Jean Chatzky
What I'm about to say may surprise you, but hear me out: Debt, believe it or not, isn't always a bad thing.

I know. You've seen how fast the interest piles on to your credit card balances. But that's not what I'm talking about here. Credit card debt is bad, yes. You want to avoid it, and you can do that by paying your balance in full every month, or, if you don't trust yourself, locking those cards in a drawer where you can't get to them. 

But there is such a thing as good debt. A mortgage falls into this category because it generally carries a low interest rate and helps you build equity in your home. Very few people can afford to pay for a house upfront, and even if they can, mortgage rates are so low—particularly now—that they'd often do better if their money was in the market. Student loans also get filed in this box, especially federal loans carrying low interest rates. Like mortgages, student loans allow you to build value. You're making an initial investment that will come back to you in the form of a better job and a higher salary.
 
So now you know the difference between debt that hurts and debt that helps. But there are no doubt other aspects of the debt game that still have you confused, and it doesn't help that over the past few months we've seen shifts in the mortgage, student loan and credit card worlds nearly every week.
 
Here are the answers to just a few of the questions that are no doubt on the tip of your tongue.
Refinance your home.
Because of a drop in real estate values, I now owe more than my home is worth. Can I still refinance to a lower interest rate?
If you're in this situation, you want to look toward the government's Making Home Affordable plan, which was announced earlier this year as a way to help borrowers with loans securitized or owned by Fannie Mae or Freddie Mac. At the plan's onset, you were eligible to qualify if you were current on your mortgage payments and your mortgage didn't exceed 105 percent of the current market value of your property.
 
But in the beginning of July, the Department of Housing and Urban Development (HUD) announced that it were expanding the program to include borrowers who were up to 125 percent underwater.
 
That means that if your home is worth $240,000, you can owe as much as $300,000 and still qualify. Melanie Roussell, press secretary at HUD, says that because the change hasn't been fully implemented, it's too early to tell how many new borrowers may qualify to refinance. But it's certainly worth a call to your lender.
Student loan payment
My income recently changed, and I can't seem to keep up with my federal student loan payment. Can I reduce the amount?
You've always been able to choose among a few repayment plans when it comes to federal student loans, and the options can vary your monthly payment amount significantly.
 
But on July 1, 2009, a new repayment option was introduced, called income-based repayment. This option basically caps your monthly payment based on income. Anything you earn above one and a half times the federal poverty level for your family size is considered discretionary income, and your monthly payment will be 15 percent of that amount.
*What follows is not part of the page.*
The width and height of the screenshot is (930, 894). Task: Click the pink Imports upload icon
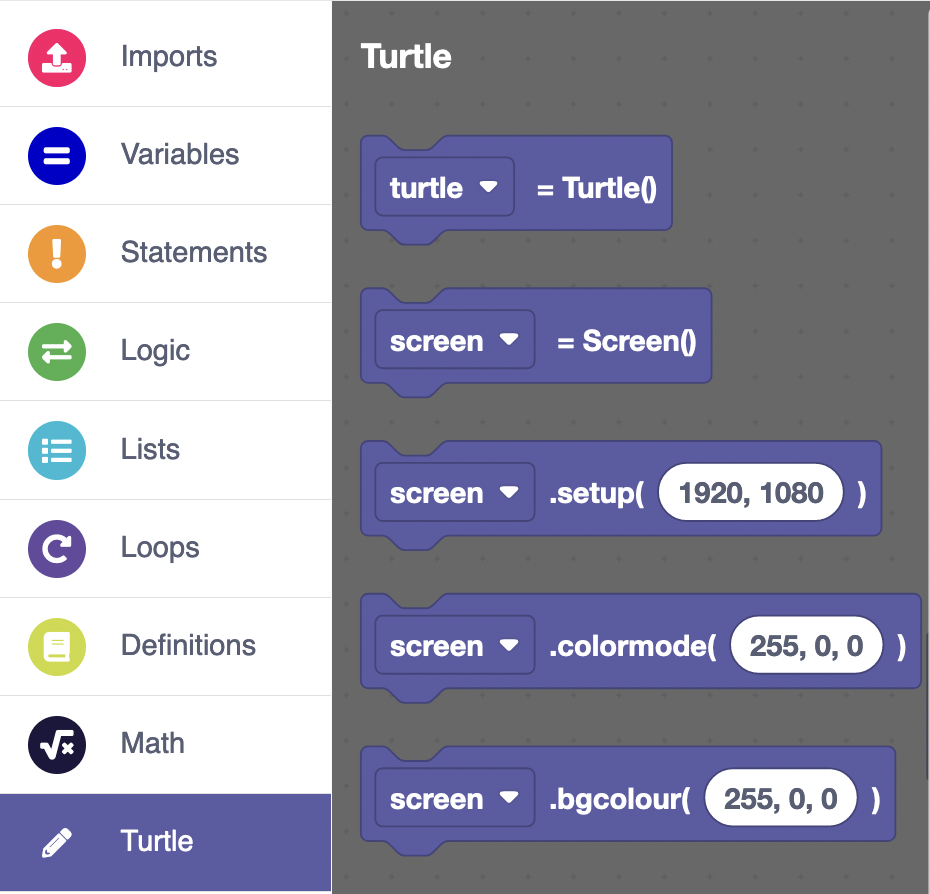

Even better, after 25 years of repayment, any remaining balance is forgiven.
 
To figure out if you qualify, and what your monthly payment would be, use the calculator on FinAid.org.

Call your credit card company.
In the past, I've called my credit card companies to ask for a lower interest rate. But recently I've read that this could actually backfire, causing them to raise my rate instead. Is that true?
This is a good question, and one I've spent a lot of time researching recently. For years, I've advised consumers to call and ask for a reduction in interest rates. It works about half the time—and I've seen studies that back this up. And after talking to Nessa Feddis, vice president and senior counsel at the American Bankers Association, my advice still stands. "I have talked to card companies, and none of them are raising rates or cutting credit lines because of this. I think people's perception is that their interest rates were hiked because they called, but they just happened to call when interest rates were being hiked. The letter was already in the mail," she says.

So go ahead and call, but be careful what you say. Don't give them any indication that you're struggling to pay your bills or that you've lost your job—until, of course, you truly are struggling to pay your bills, and by that I mean a few months behind. At that point, it's always better to be upfront. More than ever, Nessa says credit card companies are being aggressive about trying to help people.
Balance transfer
Are balance transfer offers still available?
They are out there, but the good ones, with low transfer fees and long 0 percent introductory periods, are few and far between.

"Card issuers know that everyone is at a greater risk of losing their job than they were last year, and so they're probably being a little more selective," Nessa says.
 
They are also charging higher transfer fees—sometimes up to 4 percent or 5 percent with no cap—and the introductory periods have been cut back from a year to nine or six months. That means if you're looking for one of these offers and a good one hits your mailbox, run the numbers to see if it's worth making a move (there's a calculator on BankRate.com  that can help).
 
If it is, snatch it up, because Nessa says she wouldn't be surprised if these offers disappear completely after the new Credit CARD Act of 2009 goes into effect in February 2010.
Credit card score
What's a good credit score today?
The FICO score ranges from 300 to 850. I'd aim for 760 right now, but as always, the higher the better. Paying your bills on time, having a variety of different kinds of credit—a mortgage, student loans, auto loans and credit cards—and keeping your debt load low should get you there.